The database will have demographic as well as biometric details. A "usual resident", for the NPR, is a person who has lived in an area for at least six months or more, or a person who intends to live in an area for the next six months or more. It is mandatory for every "usual resident" of India to register in the NPR.

The NPR, which is linked to the Census, is seen as the first step towards a nationwide exercise to implement the National Register of Citizens (NRC). Though an NPR doesn't necessarily mean it's guaranteed there will be an NRC, it clears the path for the citizens' list exercise that was taken up in Assam, sources said. This is seen as one of the reasons why some states like West Bengal and Kerala have stopped work on the NPR.

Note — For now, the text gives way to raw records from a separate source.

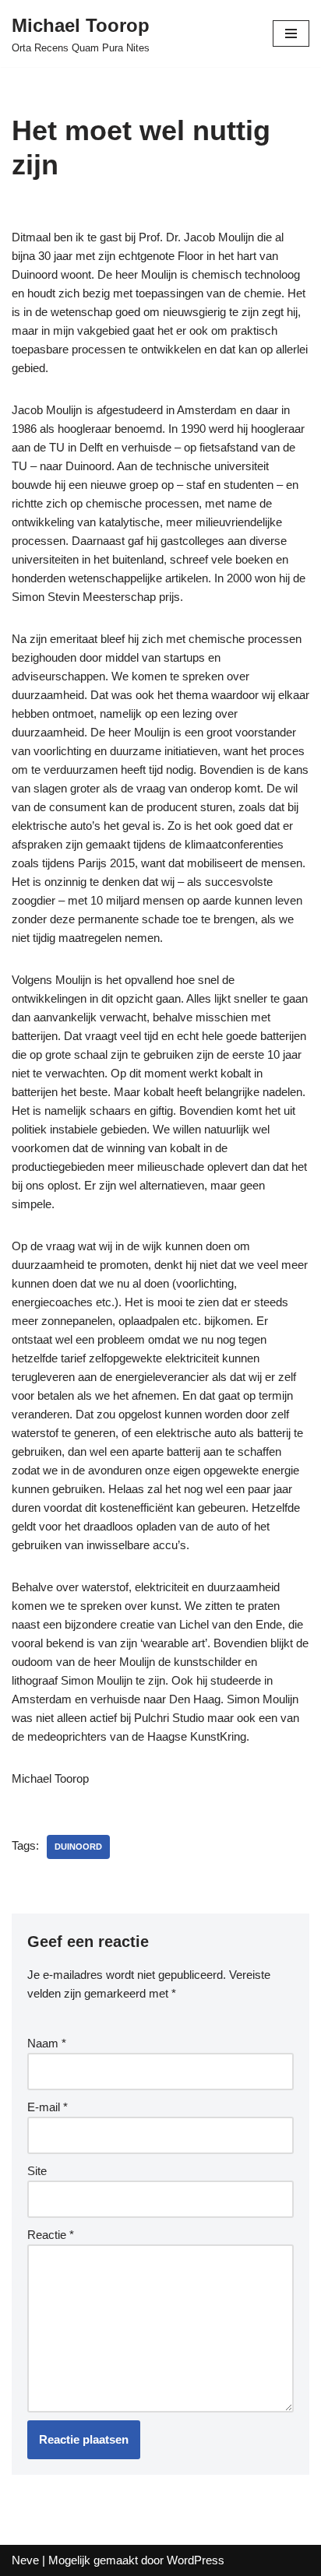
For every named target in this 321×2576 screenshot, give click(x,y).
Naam (46, 2043)
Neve (25, 2560)
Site (37, 2170)
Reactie (50, 2234)
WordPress (195, 2560)
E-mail (47, 2107)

The NPR exercise will be held between April and September 2020 in all states and Union Territories except Assam, where the National Register of Citizens exercise to identify illegal migrants has already been conducted.

The data for NPR was first collected in 2010 during the second term of the United Progressive Alliance (UPA) government, along with the house-listing phase of Census 2011.

The NPR data was first updated in 2015 with door-to-door surveys; digitisation of the updated data is complete now, officials said.

In



the next step, the government has decided to update the NPR along with the house-listing phase of Census 2021 in 2020.

West Bengal and Kerala have stopped the NPR exercise, over a week after the controversial bill to amend the Citizenship Act was passed by both houses of parliament.

"After considering the concerns raised in the wake of the 2019 amendment in the Citizenship Act, the state government has decided not to cooperate with the process to update the NPR to facilitate the preparation of the NRC," the office of Kerala Chief Minister Pinarayi Vijayan said in a statement last week.

Bengal Chief Minister Mamata Banerjee said, "All activities regarding the preparation and updation of the National Population Register are stayed in West Bengal. No activity regarding NRP may be taken up without clearance from the government of West Bengal."

The Bengal government's order to the civic bodies and district magistrates to stop NPR work came amid furore over the Citizenship (Amendment) Act. Bengal is one of the three states - the others are Kerala and Punjab - that has refused to implement the law, through the centre has said that the states have no choice in the matter.

The Citizenship (Amendment) Act for the first time makes religion the test of citizenship in India. The government says it will help minorities from three Muslim-dominated countries to get citizenship if they fled to India before 2015 because of religious persecution. Critics say it is designed to discriminate against Muslims and violates the secular principles of the constitution.